## Start Source passage
Brother Sabino last month has spent two weeks in the region of Tur Abdin where he lived a true experience of communion with the Christians, in particular with the monks living there. 

Tur Abdin, “the mountain of adorers”, a plateau in southeastern Turkey, historic heart of Syriac Christianity, is as if set between two cities that were the centers for the diffusion of this ancient Christian tradition. Not far to the west is the ancient Edessa, today ?anliurfa, the propelling center of the Christianity that took over its language, a variety of Aramaic known as “Syriac”, thus giving life to a new and fruitful expression of “Semitic” Christianity. This was the city of Ephrem’s famous theological school, which for centuries was a breeding ground of culture and religious thought. Very close to the south is Nisibi (Nusaybin), the first seat of Ephrem’s theological school, which afterwards became the heart of that part of Syriac Christianity that became the Eastern Syriac Church, the Church of the Persians.
## End Source passage
According to the passage on Tur Abdin, what does the name "Tur Abdin" mean?
## Start Dataset content
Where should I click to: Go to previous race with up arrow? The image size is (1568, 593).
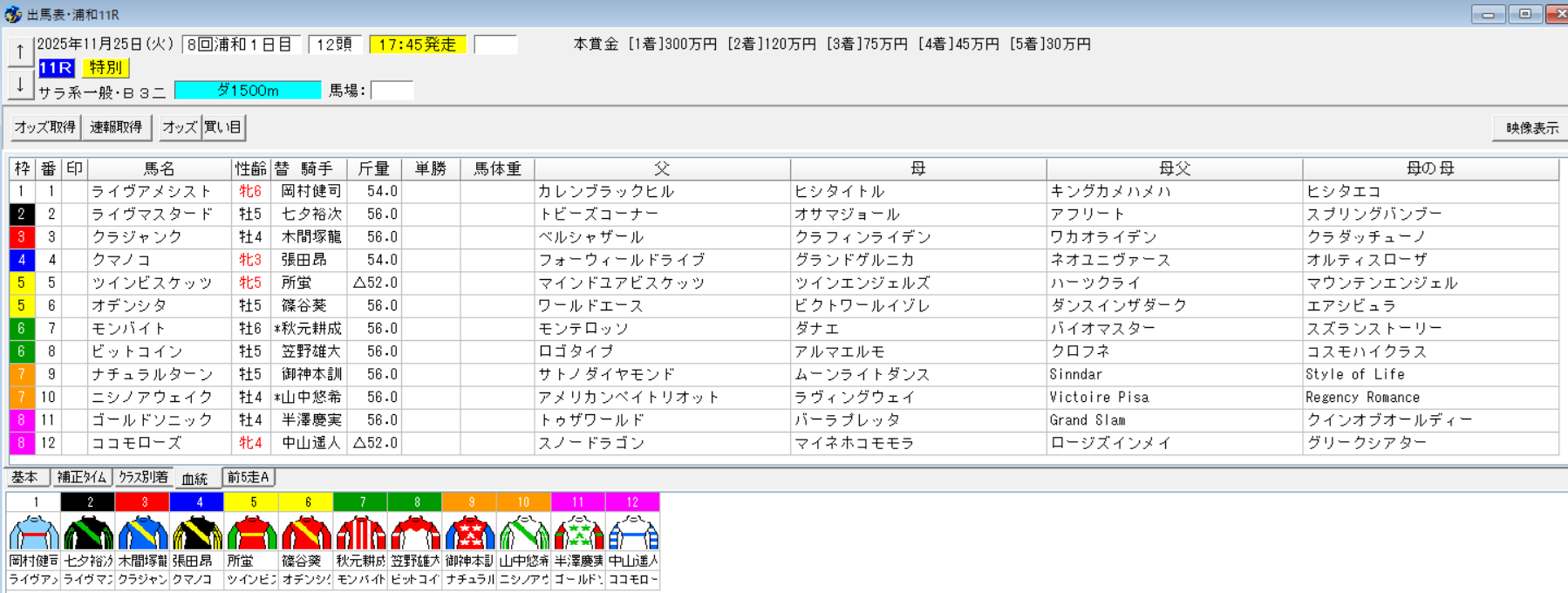pyautogui.click(x=20, y=52)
## End Dataset content
Task response: It means "the mountain of adorers."